Labor Department says improved jobless outlook could cost its workers jobs

? The state agency that handles unemployment claims announced Wednesday it may be creating some of its own.

Officials with the Kansas Department of Labor, which is considering laying off employees, blamed the belt-tightening on the improving economy. With the jobless rate decreasing, the federal government will reduce the amount of money it sends to administer unemployment compensation benefits.

“Unfortunately, to operate within the budget we have for this year, we may have to lay off some staff,” Labor Secretary Jim Garner said in an e-mail distributed to the agency’s workers.

Kansas’ preliminary unemployment rate for August is 4.6 percent, down from 5.2 percent in August 2003.

Garner said the Labor Department expected to receive $17.5 million in unemployment administration funds, $1.7 million less than the funding amount in the current fiscal year.

To bridge the funding gap, Garner has ordered that three areas — support services, labor market information services and unemployment insurance — cut their budgets by 10 percent.

Beth Martino, a spokeswoman for the Labor Department, said the 650-employee agency would try to avoid making any layoffs, and said she couldn’t estimate how many could occur.

In his e-mail, Garner defended the agency’s hiring in some areas while considering layoffs.

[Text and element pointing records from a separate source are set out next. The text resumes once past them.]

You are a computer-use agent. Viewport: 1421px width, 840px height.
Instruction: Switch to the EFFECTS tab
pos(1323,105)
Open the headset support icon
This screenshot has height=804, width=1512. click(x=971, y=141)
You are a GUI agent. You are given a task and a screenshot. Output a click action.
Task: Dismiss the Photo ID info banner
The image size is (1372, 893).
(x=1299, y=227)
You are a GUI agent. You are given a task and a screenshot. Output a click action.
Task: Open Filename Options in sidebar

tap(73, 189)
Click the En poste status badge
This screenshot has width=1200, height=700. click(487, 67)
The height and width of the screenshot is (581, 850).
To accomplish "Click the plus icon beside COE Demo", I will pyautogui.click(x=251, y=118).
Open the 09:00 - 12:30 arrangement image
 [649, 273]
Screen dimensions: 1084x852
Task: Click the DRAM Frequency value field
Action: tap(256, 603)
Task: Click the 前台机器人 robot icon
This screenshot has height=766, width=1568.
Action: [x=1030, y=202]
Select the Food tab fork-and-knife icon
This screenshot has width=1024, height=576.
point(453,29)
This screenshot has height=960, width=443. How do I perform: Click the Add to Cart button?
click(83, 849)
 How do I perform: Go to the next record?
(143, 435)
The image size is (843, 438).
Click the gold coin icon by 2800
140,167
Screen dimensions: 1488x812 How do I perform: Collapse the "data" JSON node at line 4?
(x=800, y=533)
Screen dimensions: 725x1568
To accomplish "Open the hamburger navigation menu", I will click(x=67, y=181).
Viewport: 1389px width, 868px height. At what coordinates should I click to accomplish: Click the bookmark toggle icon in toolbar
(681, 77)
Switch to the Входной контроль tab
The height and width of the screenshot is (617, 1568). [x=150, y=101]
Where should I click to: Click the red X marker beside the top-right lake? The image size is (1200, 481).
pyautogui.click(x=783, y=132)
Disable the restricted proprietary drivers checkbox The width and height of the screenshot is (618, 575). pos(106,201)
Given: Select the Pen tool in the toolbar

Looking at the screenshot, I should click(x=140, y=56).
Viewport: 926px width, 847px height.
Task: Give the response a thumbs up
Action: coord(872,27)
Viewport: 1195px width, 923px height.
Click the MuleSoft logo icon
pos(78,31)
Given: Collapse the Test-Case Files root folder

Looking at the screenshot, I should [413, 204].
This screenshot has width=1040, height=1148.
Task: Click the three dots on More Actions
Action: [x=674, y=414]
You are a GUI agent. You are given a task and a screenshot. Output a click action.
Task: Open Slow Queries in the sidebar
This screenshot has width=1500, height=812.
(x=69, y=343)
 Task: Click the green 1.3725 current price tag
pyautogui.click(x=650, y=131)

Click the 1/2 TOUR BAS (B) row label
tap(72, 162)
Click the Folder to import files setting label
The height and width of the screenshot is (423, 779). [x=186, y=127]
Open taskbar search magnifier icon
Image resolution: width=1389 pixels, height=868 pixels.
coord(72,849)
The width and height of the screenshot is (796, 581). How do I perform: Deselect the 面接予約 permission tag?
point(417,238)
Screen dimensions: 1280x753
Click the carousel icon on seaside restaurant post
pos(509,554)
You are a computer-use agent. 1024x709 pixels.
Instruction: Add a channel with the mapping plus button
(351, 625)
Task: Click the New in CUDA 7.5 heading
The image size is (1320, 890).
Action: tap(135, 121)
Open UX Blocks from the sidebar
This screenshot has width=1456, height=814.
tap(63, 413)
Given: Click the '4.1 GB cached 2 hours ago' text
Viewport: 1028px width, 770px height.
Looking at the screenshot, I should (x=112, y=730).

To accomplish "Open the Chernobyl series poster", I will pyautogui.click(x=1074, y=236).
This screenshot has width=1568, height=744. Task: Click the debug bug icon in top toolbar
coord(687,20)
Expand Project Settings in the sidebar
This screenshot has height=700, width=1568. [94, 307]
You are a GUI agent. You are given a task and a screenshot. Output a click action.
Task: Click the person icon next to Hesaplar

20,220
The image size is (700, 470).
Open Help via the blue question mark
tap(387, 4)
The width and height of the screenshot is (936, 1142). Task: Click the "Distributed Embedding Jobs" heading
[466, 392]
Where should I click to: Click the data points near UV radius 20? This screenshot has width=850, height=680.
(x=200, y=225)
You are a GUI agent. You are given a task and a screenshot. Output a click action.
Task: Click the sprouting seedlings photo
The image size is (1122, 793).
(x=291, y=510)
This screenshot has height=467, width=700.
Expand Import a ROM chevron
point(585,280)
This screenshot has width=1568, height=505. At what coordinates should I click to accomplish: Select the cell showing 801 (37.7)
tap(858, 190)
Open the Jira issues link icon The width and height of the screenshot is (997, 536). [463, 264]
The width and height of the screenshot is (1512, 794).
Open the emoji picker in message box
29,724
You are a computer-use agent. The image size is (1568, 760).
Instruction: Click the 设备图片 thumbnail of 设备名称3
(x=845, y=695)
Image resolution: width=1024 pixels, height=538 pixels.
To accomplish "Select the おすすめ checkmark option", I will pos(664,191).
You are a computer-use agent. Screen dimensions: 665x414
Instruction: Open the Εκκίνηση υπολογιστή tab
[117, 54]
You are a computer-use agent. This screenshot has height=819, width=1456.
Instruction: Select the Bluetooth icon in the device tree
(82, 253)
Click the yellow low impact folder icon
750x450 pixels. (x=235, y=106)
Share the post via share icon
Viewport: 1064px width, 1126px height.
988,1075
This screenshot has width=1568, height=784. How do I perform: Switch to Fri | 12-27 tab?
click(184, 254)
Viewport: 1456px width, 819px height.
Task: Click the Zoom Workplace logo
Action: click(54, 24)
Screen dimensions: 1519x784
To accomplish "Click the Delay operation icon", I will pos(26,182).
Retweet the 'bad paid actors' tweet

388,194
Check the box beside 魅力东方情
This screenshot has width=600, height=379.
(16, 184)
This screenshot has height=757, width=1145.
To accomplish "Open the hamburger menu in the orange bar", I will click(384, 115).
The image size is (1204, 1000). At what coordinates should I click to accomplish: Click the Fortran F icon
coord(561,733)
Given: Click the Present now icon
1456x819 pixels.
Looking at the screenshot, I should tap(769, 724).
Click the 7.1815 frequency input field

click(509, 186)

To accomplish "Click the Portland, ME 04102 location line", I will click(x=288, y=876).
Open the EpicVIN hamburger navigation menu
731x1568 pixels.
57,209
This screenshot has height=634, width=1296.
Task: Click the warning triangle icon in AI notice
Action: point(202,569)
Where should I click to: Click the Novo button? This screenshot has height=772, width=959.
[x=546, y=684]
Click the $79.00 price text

He said there were key, highly skilled positions that must be filled.

The announcement about budget problems comes after the agency recently announced it was spending about $20 million to overhaul its computer system.

The Labor Department also recently transferred 240 employees to the Kansas Department of Commerce in a move touted by Gov. Kathleen Sebelius as a way to improve job-training programs in the state.

Betty Vines, president of the Kansas Association of Public Employees, said she was concerned about the possibility of layoffs.

“Supposedly, the break-up of the agency was to be an improvement,” she said.

If there are layoffs at the Labor Department, they would occur before the end of the year, Martino said.